Any time you offer a signature treatment, make sure you have ample staff to perform it. You don’t want to turn a potential client down for a treatment because only one or two on your staff are qualified to perform the service. It could result in a lost client who may not call back.

Communicate Clearly

Many people have a hard time trying something different from their normal routine, but that is why education is so important. Clients will more likely book something new if they understand it, so make sure your website and printed materials fully explains each service and why they need to try it.

Use your company’s Facebook page to regularly explain your services and benefits, and offer monthly specials. You can also send out this information in a newsletter. Use a number of pathways to get the word out to your community and network to clients.

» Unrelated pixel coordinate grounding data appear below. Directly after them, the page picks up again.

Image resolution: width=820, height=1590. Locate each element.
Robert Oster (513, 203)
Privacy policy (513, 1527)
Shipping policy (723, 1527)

In this service industry, you have to deliver and meet client expectations. So it is not just about offering a new service. It all starts with good communication and an explanation of your offerings in detail. Spend the time to discuss the goals of the client with them so you can ensure the outcome is a win-win. You will learn a lot from your client by asking a few simple questions, and in turn, you’ll be able to make personalized recommendations that may have more of the benefits they are looking for.

A Pleased Client

The spa consumer is savvy when it comes to the amount of time and money they choose to spend on spa services. That is why it is more important than ever for spas to take a hard look at the types of services being offered to clients, and make sure they are filling those ever-changing needs.

A pleased client is the best advertising you can have. If they are truly happy, many times they will write a review, tell a friend or post on numerous websites that try to help a spa consumer know which spa really does what it says.

Ann+Brown

Ann Brown is a licensed massage therapist, member of the International Spa Association’s board of directors and serves as the spa director at Spa Shiki at The Lodge of Four Seasons in Lake Ozark, Missouri. She also provides management consulting services through Spa Insight Consulting and is the owner of Saltability.